Excerpt provided>
######

What can be the possible impact(s) on users, in real case scenarios, if we increase that interval
Keenan Brock
@kbrock
Jan 28 16:01
real time users will get messages less frequently. (10-20 minutes currently)
but I challenge that number if we have backlogs
if the check every 10 minutes reduces the backlog, then in theory, we would send out realtime alerts more frequently. (but again, that is suspect and why I want @pemcg to chime in - he has better business knowledge than I do)
Peter McGowan
@pemcg
Jan 28 16:18
@kbrock happy to help all I can
Keenan Brock
@kbrock
Jan 28 16:18
@pemcg really appreciate it
frustrated with the metrics collection process. Hard to understand which constraints are real (real business / vmware needs) and which ones are introduced because the current process was slow.
Peter McGowan
@pemcg
Jan 28 16:21
one of the challenges of C&U has been that it silently fails, or at least silently fails to keep up. Many (most even) customers wouldn't know to scale the number of workers, wouldn't realise that the queue was backing up to 10000’s of messages, and wouldn't realise that their metrics/chargeback etc are hopelessly inaccurate
auto-scaling of workers would be great
Keenan Brock
@kbrock
Jan 28 16:22
sure would
Adam Grare
@agrare
Jan 28 16:22
well i think the biggest reason we need so many workers (for collection) is the inefficiency of how we collect
Peter McGowan
@pemcg
Jan 28 16:22
I think the VMware provider is the only one with such tight realtime retention constraints
Adam Grare
@agrare
Jan 28 16:23
one tiny worker can do thousands if it does it the "right way"
Keenan Brock
@kbrock
Jan 28 16:23
but we've gone down a road for working around that inefficience that has kinda painted us in a corner
Peter McGowan
@pemcg
Jan 28 16:23
I think we’re all in agreement that something needs to be done :-)
Adam Grare
@agrare
Jan 28 16:23
yeah agreed, we tried to fix the scaling issue the wrong way
Peter McGowan
@pemcg
Jan 28 16:24
it’s never too late :-)

######

Exercises to complete>
• 1. Duplicate the part of the metrics collection discussion starting at "but I challenge" and ending at "knowledge than I do)".
• 2. Render this sentence from the metrics collection discussion in Spanish: "I think the VMware provider is the only one with such tight realtime retention constraints."
• 3. Write what comes next in the metrics collection discussion, picking up after its final message.
The listing that comes next is from a separate source.

Data shown>
######

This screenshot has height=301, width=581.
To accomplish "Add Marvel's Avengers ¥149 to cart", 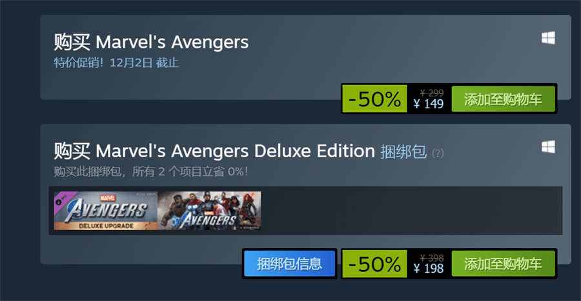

######

Solved tasks>
• 1.
but I challenge that number if we have backlogs
if the check every 10 minutes reduces the backlog, then in theory, we would send out realtime alerts more frequently. (but again, that is suspect and why I want @pemcg to chime in - he has better business knowledge than I do)

• 2. Creo que el proveedor de VMware es el único con restricciones tan estrictas de retención en tiempo real.

• 3.
Keenan Brock
@kbrock
Jan 28 16:24
but when we came forward with a solution, we were told we needed to implement the per vm timers and alot of the complexities that are really only needed for the old solution (vs business requirement)
Adam Grare
@agrare
Jan 28 16:24
@pemcg for reference this is what @kbrock and I were working on during rearch https://github.com/agrare/manageiq-providers-vsphere/blob/master/metric/metrics_collector.rb
it simply collects for all powered on vms in a loop and is extremely fast compared to how we currently collect
Keenan Brock
@kbrock
Jan 28 16:25
you needed a bold around extremely
Adam Grare
@agrare
Jan 28 16:26
ha true, i'm going to try to find the numbers we got but it was like 1/10th the time
Keenan Brock
@kbrock
Jan 28 16:26
new bottleneck = saving the metric. the actual collection from vmware problem went away
Peter McGowan
@pemcg
Jan 28 16:27
looks good @agrare
Keenan Brock
@kbrock
Jan 28 16:27
does rhevm have a "collect all metrics" - or are they per vm?
Peter McGowan
@pemcg
Jan 28 16:27
yes saving the metrics is also a challenge, as they say bottlenecks are moving targets
Keenan Brock
@kbrock
Jan 28 16:28
nice to move bottle neck from "pounding the ems" and "pounding the queue" to "pounding the metrics table for saving"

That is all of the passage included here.